* [Provided text]:
Add TMA example for Hopper H100
This sample code shows how to create a TMA descriptor using the driver API and how to initiate a TMA transfer using inline PTX.
I have not yet gotten the chance to copy over the Makefile from other directories. What is the preferred solution here? Also for creating the Visual Studio solution files?
This example can only be compiled with -arch sm_90. Previous architectures are not supported.
Maybe modify the printf to state that the following code will fail. You have
Care must be taken to ensure that the coordinates result in a memory offset that is aligned to 16 bytes. With 32 bit integer elements, x coordinates that are not a multiple of 4 result in a non-recoverable error:
Maybe add the following functions should fail due to ....
Thanks! I agree that seeing the end of the example fail is confusing. I have taken your suggestion and also added (as expected) to each line with a failure. This should make it more obvious that the final lines document that the kernels should fail.
**NOTE**: The following code will fail.

* [Information supplied]:
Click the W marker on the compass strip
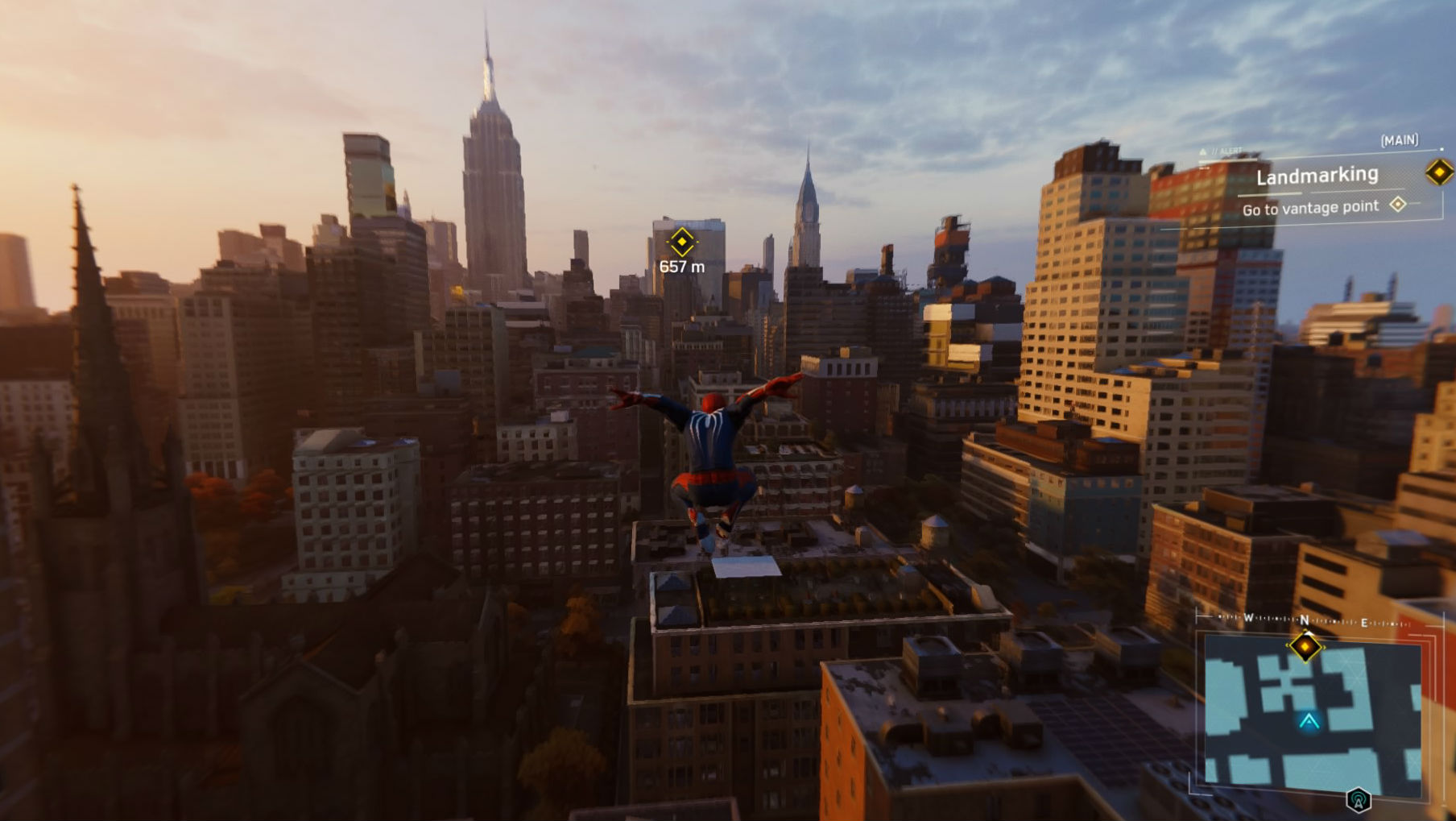 pyautogui.click(x=1247, y=617)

* [Stated goal A]: In the TMA example thread, what compiler option must the example be built with?
* [Stated goal B]: Continue the TMA example thread from its last line.

* [Expected output A]: It must be compiled with -arch sm_90.

* [Expected output B]:
Care must be taken to ensure that the coordinates result in a memory offset
that is aligned to 16 bytes. With 32 bit integer elements, x coordinates
that are not a multiple of 4 result in a non-recoverable error:
CUDA error (as expected): an illegal instruction was encountered globalToShmemTMACopy.cu 346
CUDA error (as expected): an illegal instruction was encountered globalToShmemTMACopy.cu 348
CUDA error (as expected): an illegal instruction was encountered globalToShmemTMACopy.cu 350
CUDA error (as expected): an illegal instruction was encountered globalToShmemTMACopy.cu 352
Thanks, run first, ask questions later, that's my motto... when I see errors I tend to look for problems instead of thinking, learning exercise :)
Haha no problem. As they say "you don't have to prepare to win the lottery, but the lottery has to prepare for someone to win". There will always be somebody running the samples in a hurry, even if many people won't. Better to have them covered from the start :)